::: Data for this task

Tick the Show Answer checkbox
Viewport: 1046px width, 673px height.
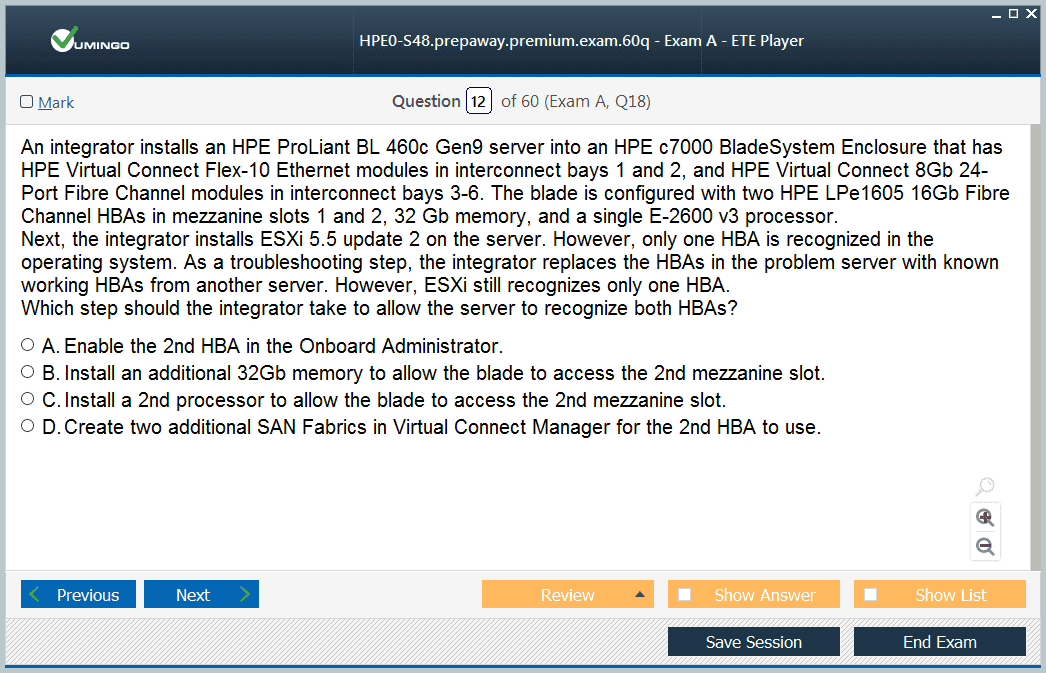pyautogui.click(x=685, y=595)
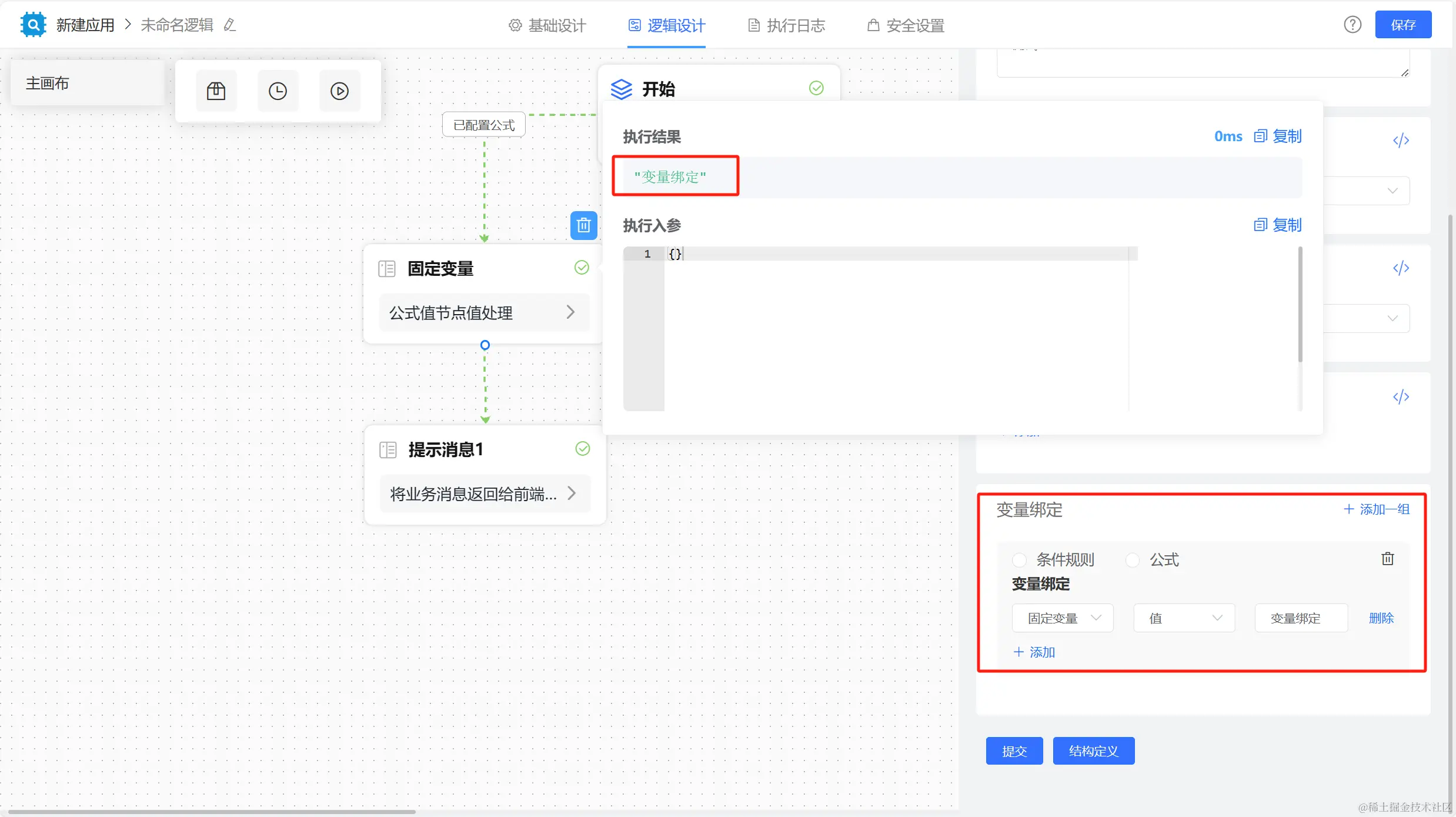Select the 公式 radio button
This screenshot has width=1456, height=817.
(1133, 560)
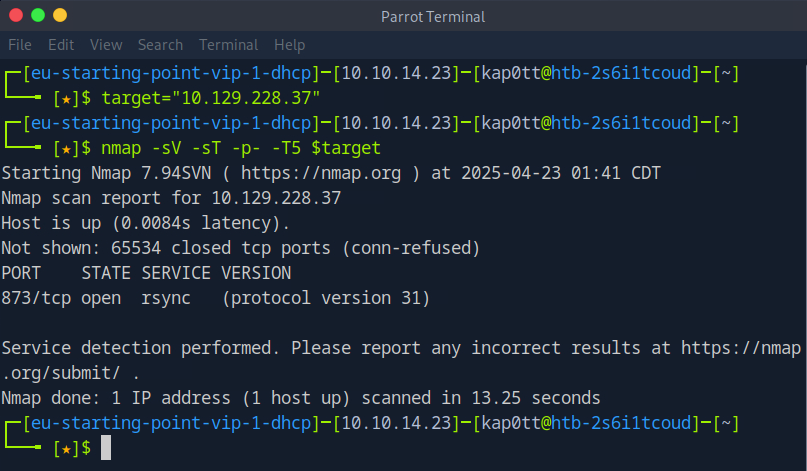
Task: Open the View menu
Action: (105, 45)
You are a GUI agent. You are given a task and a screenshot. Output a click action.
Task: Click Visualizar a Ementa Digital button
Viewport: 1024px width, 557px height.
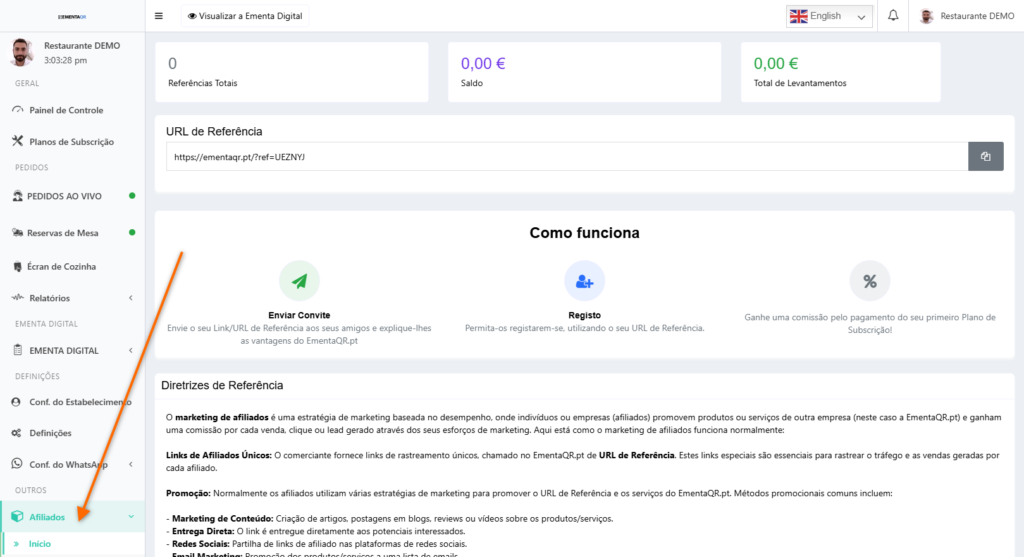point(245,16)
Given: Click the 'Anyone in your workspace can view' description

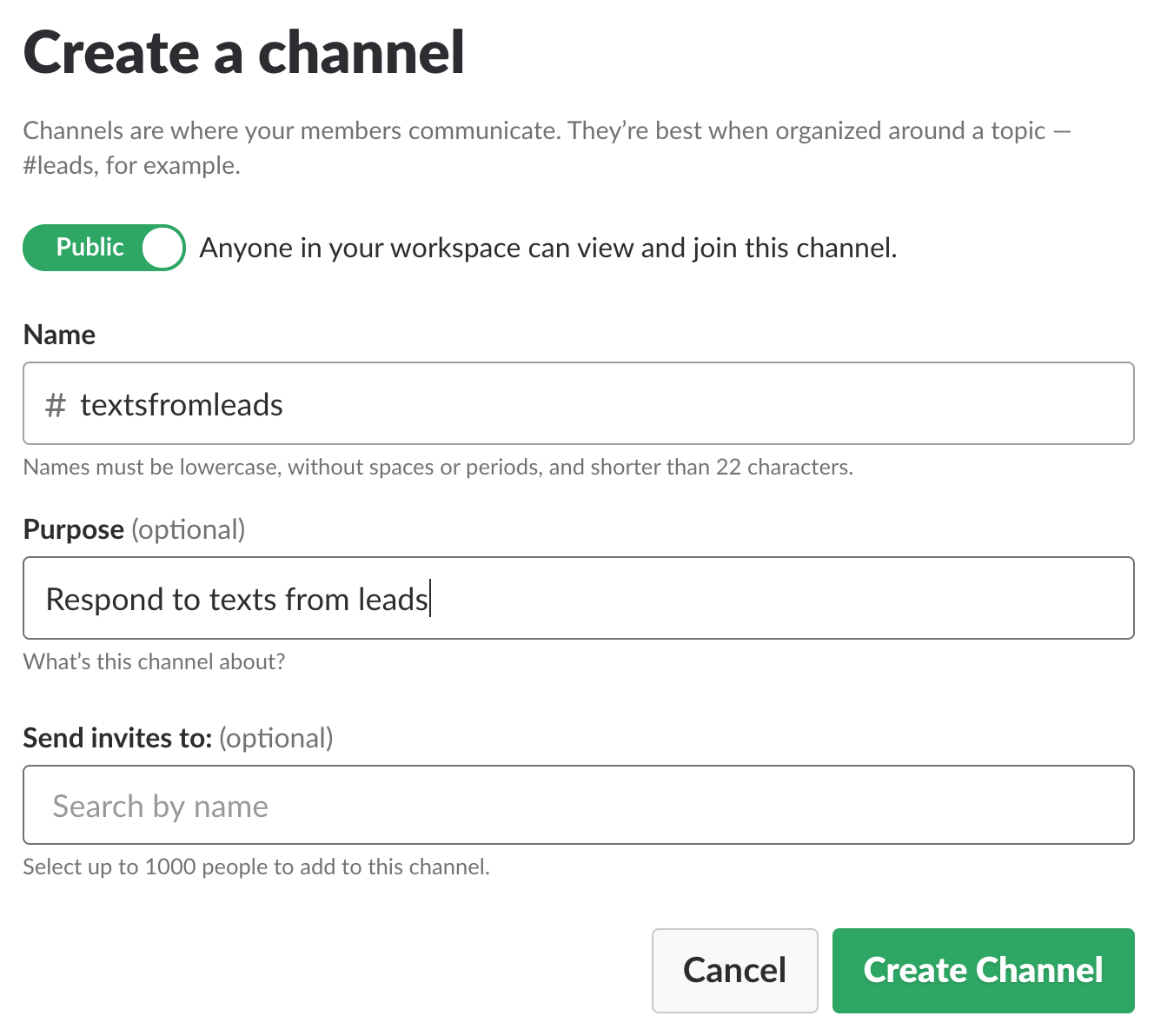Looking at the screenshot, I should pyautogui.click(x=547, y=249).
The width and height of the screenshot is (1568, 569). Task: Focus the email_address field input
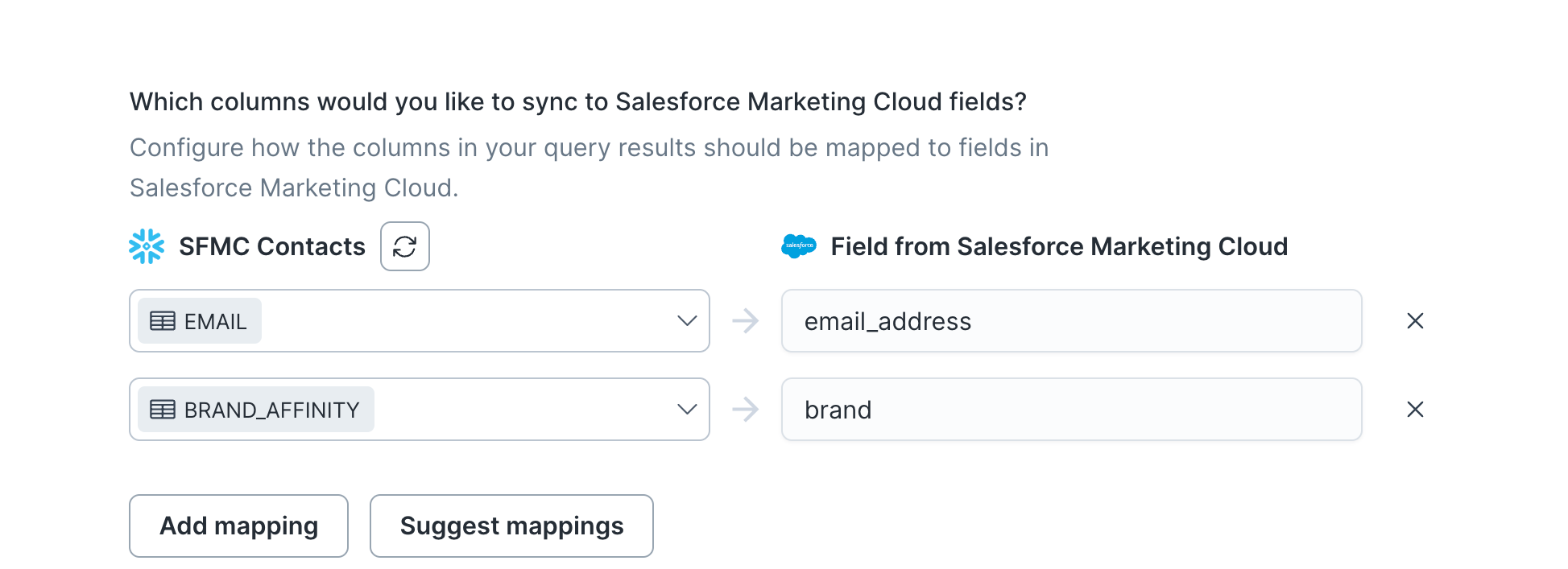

::::::

Copy out every line of text from all the items above, word for word, and leave the pictures out of your answer.

Task output
Tick the Show Answer checkbox
Viewport: 1046px width, 673px height.
pyautogui.click(x=685, y=595)
Select the 公式 radio button
This screenshot has width=1456, height=817.
(1133, 560)
Task: Open the View menu
Action: (105, 45)
You are a GUI agent. You are given a task and a screenshot. Output a click action.
Task: Click Visualizar a Ementa Digital button
Viewport: 1024px width, 557px height.
point(245,16)
Given: Click the 'Anyone in your workspace can view' description

Looking at the screenshot, I should pyautogui.click(x=547, y=249).
The width and height of the screenshot is (1568, 569). Task: Focus the email_address field input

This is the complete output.